Social Security trustees report shows why we should expand the program—not look for excuses to cut it
There’s no real news in the Social Security trustees report released this afternoon. We’re now a year closer to the date the trust fund will be exhausted, 2034 (same as last year’s projection), at which point current revenues will still be sufficient to cover 77 percent of benefits even if nothing is done to shore up the system’s finances. Each year, the release of the trustees report provides an occasion for Social Security scaremongering by those wanting to shrink our social insurance system. But not only can we afford current benefits, we can afford to expand them.
The average retired worker beneficiary receives an annual benefit of $16,933. Disability and survivor benefits are even more modest. Social Security benefits are replacing a declining share of income at retirement, thanks to a rising normal retirement age and increased taxation of benefits—cuts passed in 1983 that are gradually taking effect (an increase in the retirement age is really just an across-the-board benefit cut that can be offset by retiring later). Rising Medicare premiums, which are deducted from Social Security, also reduce net benefits.
Despite these trends, recent Census research has found that retirees are somewhat better off than previously thought, thanks to income from traditional defined benefit pensions that is underreported in household surveys. Nevertheless, Social Security remains by far the most important source of income for most seniors. It constitutes most of the income of seniors in the bottom half of the income distribution and is the single biggest source of income for all but those in the ninth and tenth income deciles, for whom defined benefit pensions and earned income loom larger.

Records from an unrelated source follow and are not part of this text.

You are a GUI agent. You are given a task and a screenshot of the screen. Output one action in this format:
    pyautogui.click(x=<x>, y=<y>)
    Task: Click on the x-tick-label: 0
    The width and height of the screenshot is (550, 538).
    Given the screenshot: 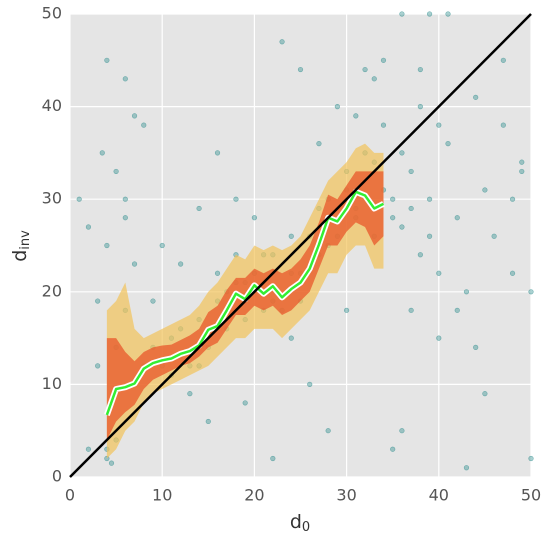 What is the action you would take?
    pyautogui.click(x=70, y=496)
    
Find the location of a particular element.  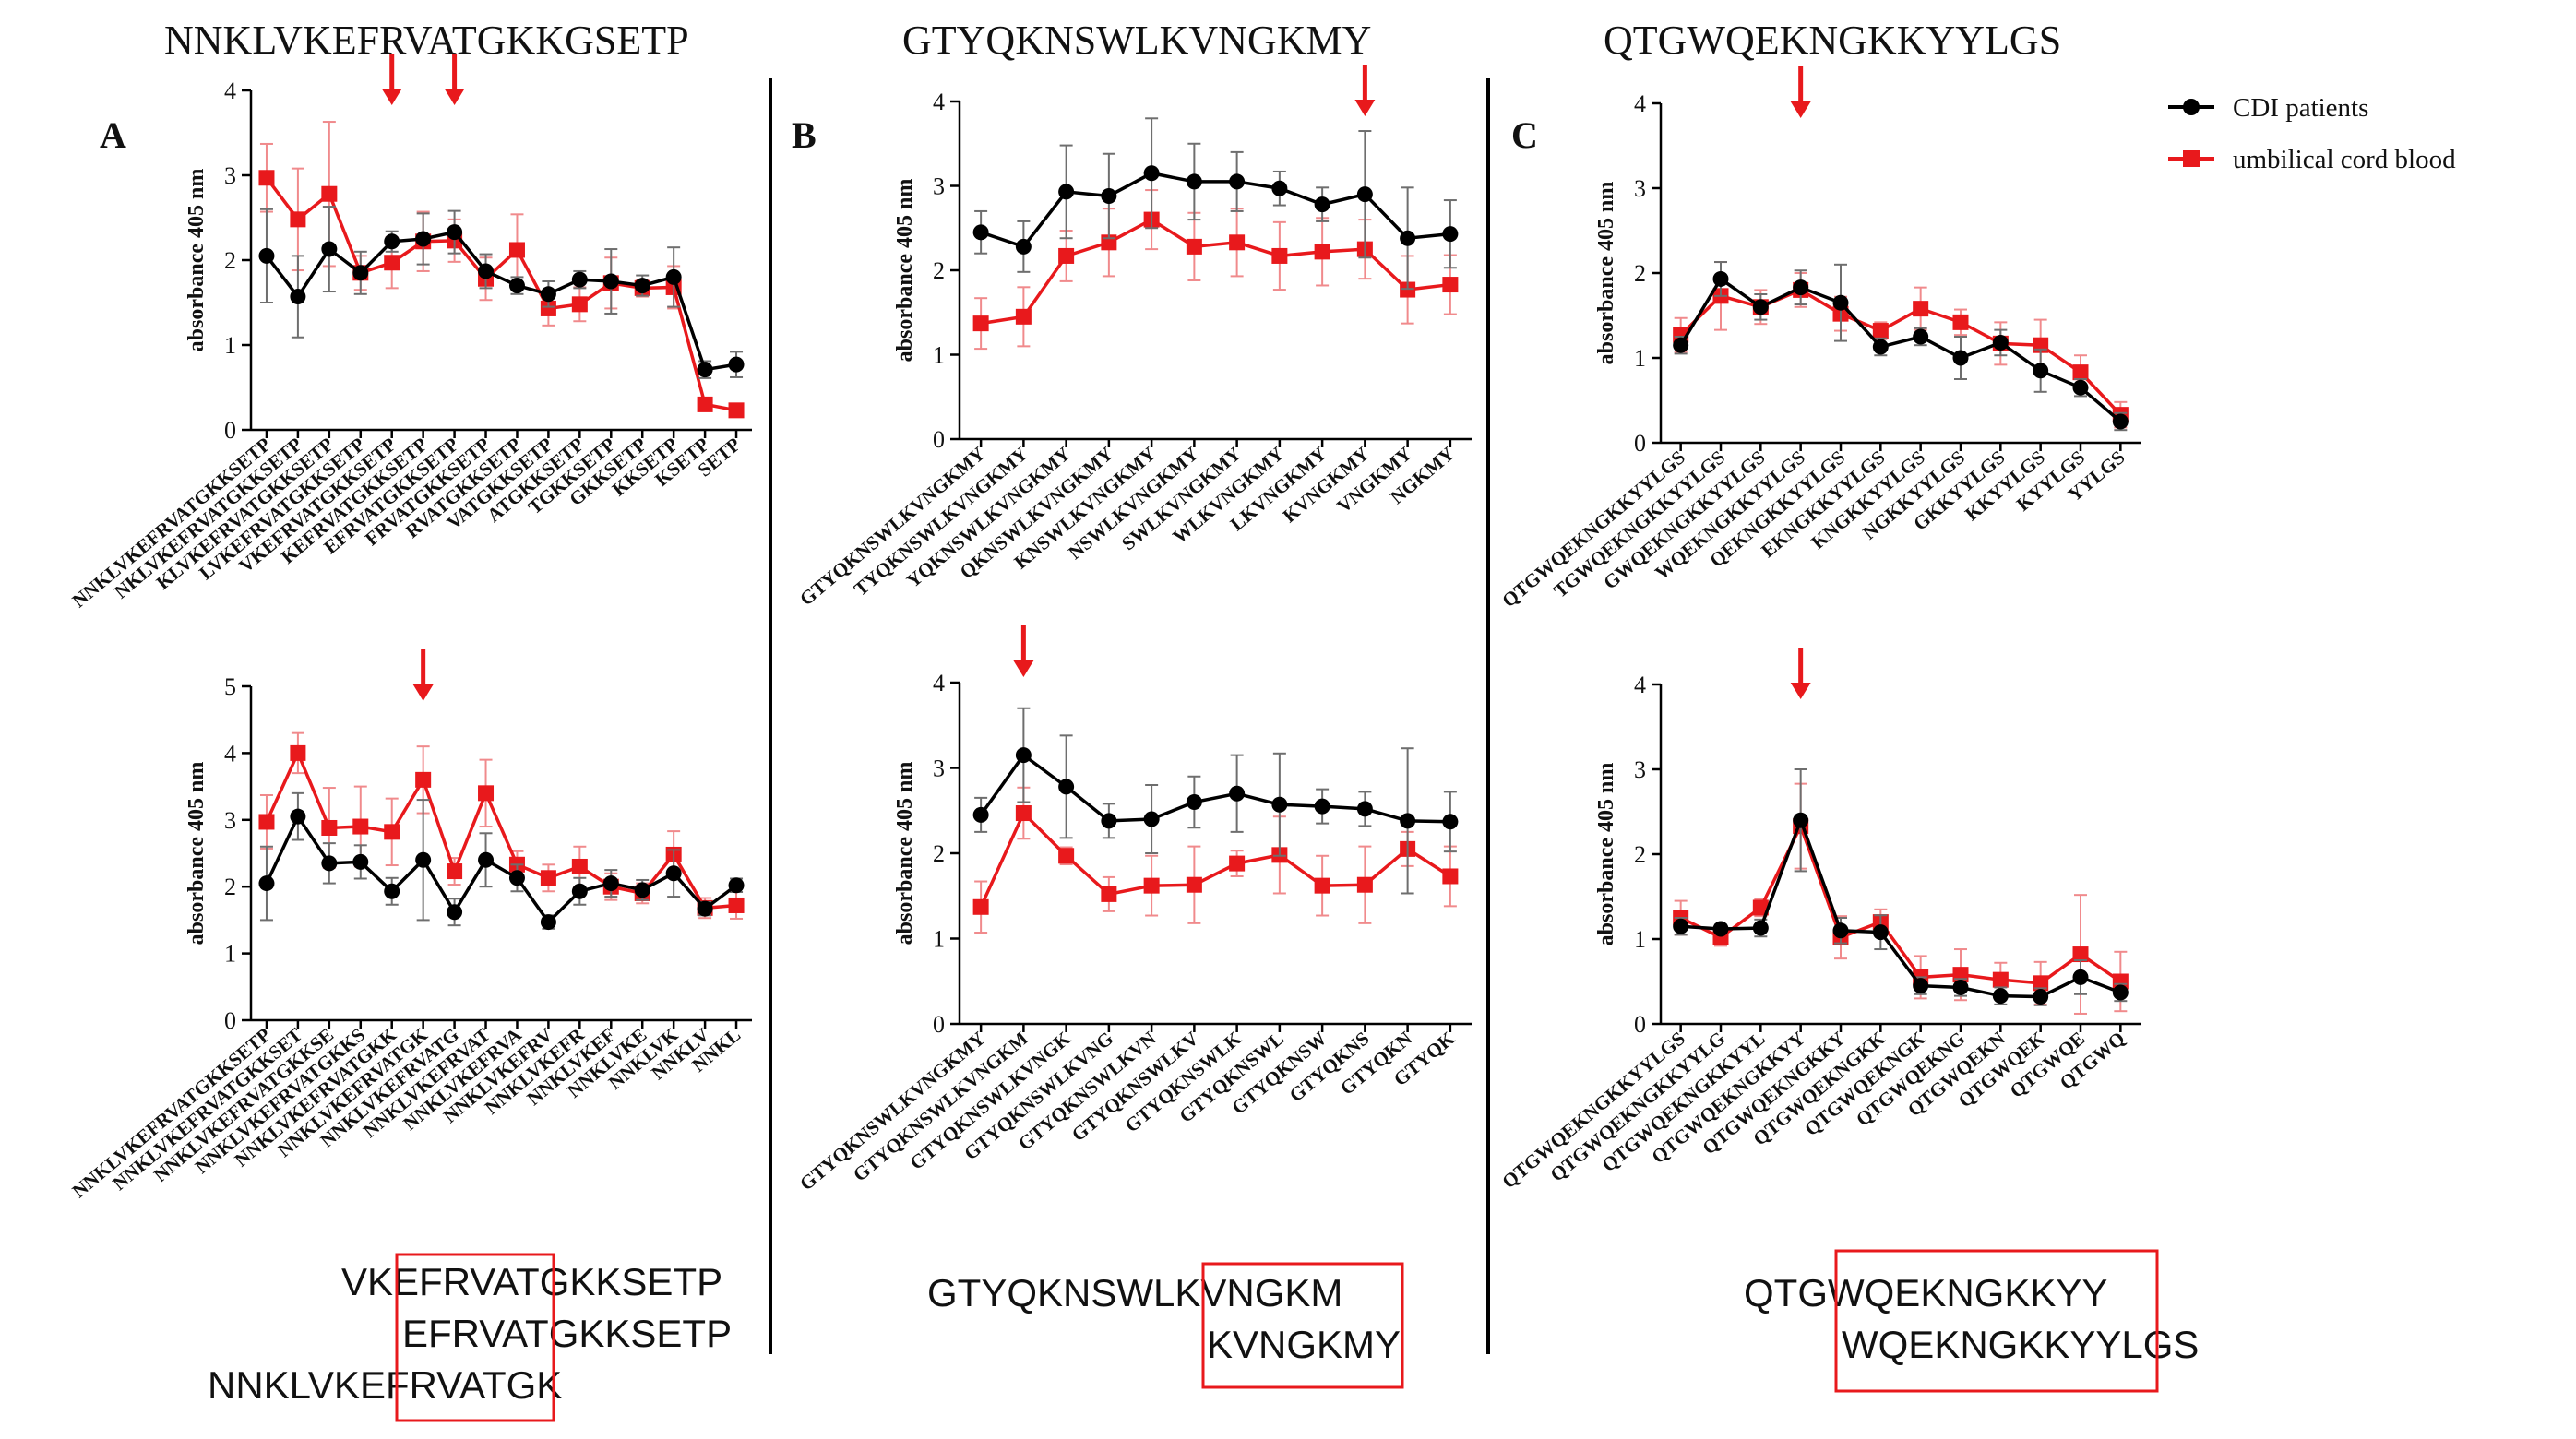

alignment-b-box is located at coordinates (1302, 1326).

Senior income by senior income decile and source, 2012
|Social Security||DB Pensions||Earnings||DC Plans and IRAs||Interest and Dividends||Other|
The data underlying the figure.
Source: EPI estimates based on Bee and Mitchell (2017), Table 9, Panel B.
The new Census research links demographic data from household surveys to tax and other administrative data and finds that seniors’ median household income is 30 percent higher than reported in the Current Population Survey because many seniors fail to report defined benefit pension income. While this is good news about today’s seniors, it bodes ill for seniors approaching retirement who have spent few or no years covered by traditional pensions and have little or nothing saved in retirement accounts. In 2016, the typical household headed by someone approaching retirement (aged 56-61) had only $21,000 saved in a retirement account—and 38 percent of these households had nothing at all saved in these accounts, based on analysis of the Federal Reserve Survey of Consumer Finances.
Given that Social Security is the largest source of income for today’s seniors, and that its importance is only going to grow, today’s trustees report should serve as evidence that we should expand the program—not look for excuses to cut it. The barriers to expanding Social Security are ideological, not practical or even political in a traditional sense. Voters across the political spectrum strongly support raising Social Security taxes on all Americans, and even greater shares in both parties support increasing taxes on top earners, who currently don’t pay Social Security taxes on earnings above $128,400. A combination of eliminating this cap and a modest tax increase would not only shore things up, it would give us room to make the system more generous. But the Paul Ryan wing of the Republican Party and its wealthy backers haven’t abandoned their war on what they call “entitlements.” They’re entitled to their opinion, but the rest of us shouldn’t let a small minority dictate policy.